Reproduce word for word the lines from the one containing "Click the bottom" through the last line.

*SUPPLIED RECORDS*

— begin —

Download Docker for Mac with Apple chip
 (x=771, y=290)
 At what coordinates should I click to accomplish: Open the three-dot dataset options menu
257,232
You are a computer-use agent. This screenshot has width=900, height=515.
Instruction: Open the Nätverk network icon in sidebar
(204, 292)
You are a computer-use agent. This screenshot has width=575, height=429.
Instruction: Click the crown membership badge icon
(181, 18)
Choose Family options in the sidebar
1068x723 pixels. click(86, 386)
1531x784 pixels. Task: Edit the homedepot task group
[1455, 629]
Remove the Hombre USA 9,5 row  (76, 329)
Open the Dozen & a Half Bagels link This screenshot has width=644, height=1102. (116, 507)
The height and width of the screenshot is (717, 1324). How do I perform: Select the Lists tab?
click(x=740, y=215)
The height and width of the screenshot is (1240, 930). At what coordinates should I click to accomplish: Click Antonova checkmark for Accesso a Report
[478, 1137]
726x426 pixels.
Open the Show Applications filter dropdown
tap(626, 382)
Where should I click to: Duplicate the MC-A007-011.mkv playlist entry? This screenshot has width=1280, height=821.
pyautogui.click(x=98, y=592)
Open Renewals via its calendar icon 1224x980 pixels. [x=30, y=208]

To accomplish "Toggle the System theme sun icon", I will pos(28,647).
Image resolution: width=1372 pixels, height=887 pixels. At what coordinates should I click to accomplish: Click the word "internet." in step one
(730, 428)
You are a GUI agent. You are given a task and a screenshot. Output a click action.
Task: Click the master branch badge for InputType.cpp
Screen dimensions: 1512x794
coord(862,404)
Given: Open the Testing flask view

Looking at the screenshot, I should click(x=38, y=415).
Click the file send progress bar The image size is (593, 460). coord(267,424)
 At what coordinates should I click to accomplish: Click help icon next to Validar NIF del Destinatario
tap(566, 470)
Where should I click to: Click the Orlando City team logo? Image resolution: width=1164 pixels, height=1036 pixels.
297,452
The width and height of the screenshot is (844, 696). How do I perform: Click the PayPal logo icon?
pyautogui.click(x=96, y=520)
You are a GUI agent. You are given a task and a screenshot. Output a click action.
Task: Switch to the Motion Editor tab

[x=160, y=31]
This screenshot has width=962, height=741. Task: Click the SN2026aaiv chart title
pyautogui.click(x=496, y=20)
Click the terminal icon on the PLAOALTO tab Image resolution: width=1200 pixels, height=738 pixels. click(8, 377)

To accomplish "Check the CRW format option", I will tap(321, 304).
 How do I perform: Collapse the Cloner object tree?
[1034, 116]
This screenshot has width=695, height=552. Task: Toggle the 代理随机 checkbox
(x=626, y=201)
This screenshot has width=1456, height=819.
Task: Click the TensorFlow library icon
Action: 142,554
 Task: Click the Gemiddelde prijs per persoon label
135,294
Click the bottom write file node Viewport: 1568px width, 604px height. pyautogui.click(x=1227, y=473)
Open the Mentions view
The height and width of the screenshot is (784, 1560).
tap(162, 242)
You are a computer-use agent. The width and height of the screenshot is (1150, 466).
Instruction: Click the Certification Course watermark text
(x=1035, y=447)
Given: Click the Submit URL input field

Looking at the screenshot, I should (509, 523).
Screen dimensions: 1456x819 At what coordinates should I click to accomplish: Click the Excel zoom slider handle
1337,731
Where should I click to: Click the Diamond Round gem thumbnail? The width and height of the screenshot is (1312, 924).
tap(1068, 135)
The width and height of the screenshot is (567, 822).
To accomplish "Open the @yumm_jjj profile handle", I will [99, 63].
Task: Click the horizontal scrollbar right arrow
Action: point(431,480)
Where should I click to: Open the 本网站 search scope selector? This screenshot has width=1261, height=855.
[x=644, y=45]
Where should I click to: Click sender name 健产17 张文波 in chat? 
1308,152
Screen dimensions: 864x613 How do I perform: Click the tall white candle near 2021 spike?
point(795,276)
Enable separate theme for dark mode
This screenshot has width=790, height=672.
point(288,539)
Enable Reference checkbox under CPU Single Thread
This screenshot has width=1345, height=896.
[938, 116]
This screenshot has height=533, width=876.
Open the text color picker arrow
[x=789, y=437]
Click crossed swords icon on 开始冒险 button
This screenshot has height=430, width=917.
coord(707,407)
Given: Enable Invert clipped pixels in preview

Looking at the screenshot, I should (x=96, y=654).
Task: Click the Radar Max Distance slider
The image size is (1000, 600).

— end —

*THE COMPLETED TASK*
Click the bottom write file node Viewport: 1568px width, 604px height. pyautogui.click(x=1227, y=473)
Open the Mentions view
The height and width of the screenshot is (784, 1560).
tap(162, 242)
You are a computer-use agent. The width and height of the screenshot is (1150, 466).
Instruction: Click the Certification Course watermark text
(x=1035, y=447)
Given: Click the Submit URL input field

Looking at the screenshot, I should (509, 523).
Screen dimensions: 1456x819 At what coordinates should I click to accomplish: Click the Excel zoom slider handle
1337,731
Where should I click to: Click the Diamond Round gem thumbnail? The width and height of the screenshot is (1312, 924).
tap(1068, 135)
The width and height of the screenshot is (567, 822).
To accomplish "Open the @yumm_jjj profile handle", I will [99, 63].
Task: Click the horizontal scrollbar right arrow
Action: point(431,480)
Where should I click to: Open the 本网站 search scope selector? This screenshot has width=1261, height=855.
[x=644, y=45]
Where should I click to: Click sender name 健产17 张文波 in chat? 
1308,152
Screen dimensions: 864x613 How do I perform: Click the tall white candle near 2021 spike?
point(795,276)
Enable separate theme for dark mode
This screenshot has width=790, height=672.
point(288,539)
Enable Reference checkbox under CPU Single Thread
This screenshot has width=1345, height=896.
[938, 116]
This screenshot has height=533, width=876.
Open the text color picker arrow
[x=789, y=437]
Click crossed swords icon on 开始冒险 button
This screenshot has height=430, width=917.
coord(707,407)
Given: Enable Invert clipped pixels in preview

Looking at the screenshot, I should (x=96, y=654).
Task: Click the Radar Max Distance slider
The image size is (1000, 600).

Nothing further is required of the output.